***** PROVIDED DATA

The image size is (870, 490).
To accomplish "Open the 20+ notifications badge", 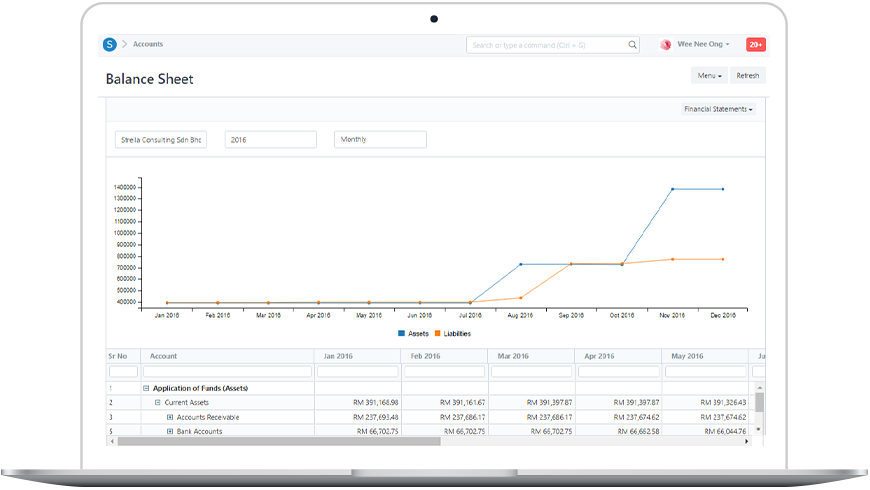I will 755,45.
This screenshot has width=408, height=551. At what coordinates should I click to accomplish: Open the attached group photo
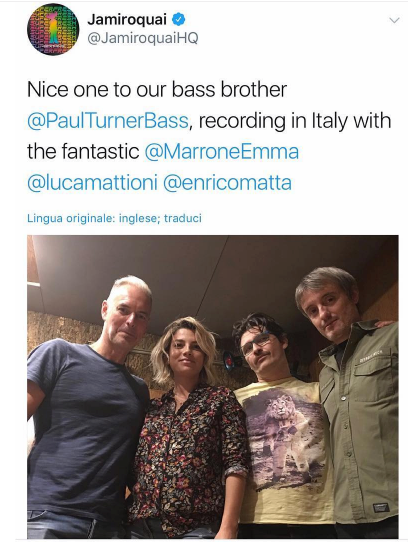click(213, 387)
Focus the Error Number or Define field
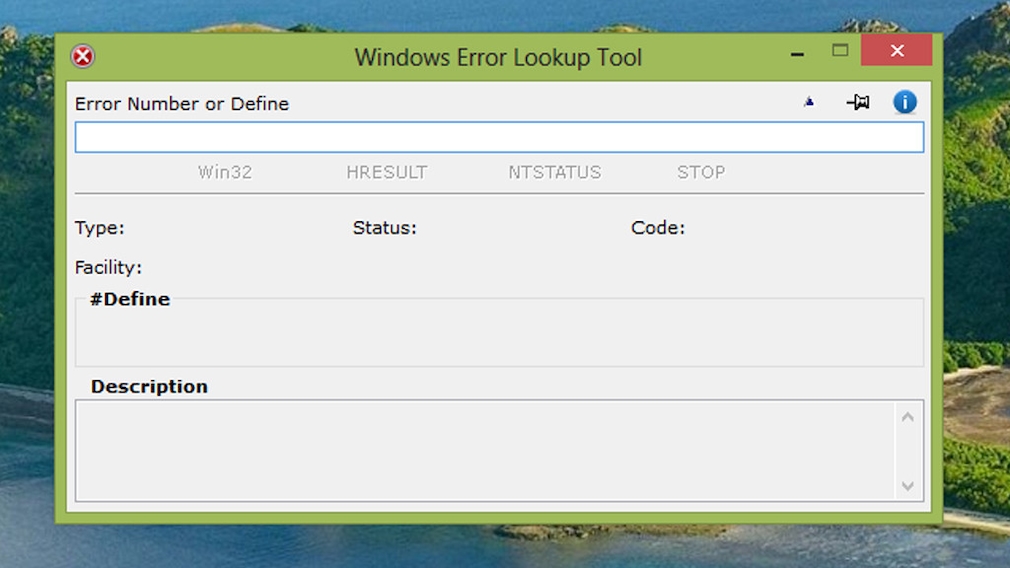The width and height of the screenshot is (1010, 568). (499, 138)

**********

> [TASK DIRECTIONS]: Please rewrite the entries starting with the line that contains "This screenshot has" and going on through the end of the entries, switching "attached" to "shared" and keeping everything else the same. Leave the pictures out of your answer.

> [THE REPLY]:
This screenshot has width=408, height=551. At what coordinates should I click to accomplish: Open the shared group photo
click(213, 387)
Focus the Error Number or Define field
The width and height of the screenshot is (1010, 568). (499, 138)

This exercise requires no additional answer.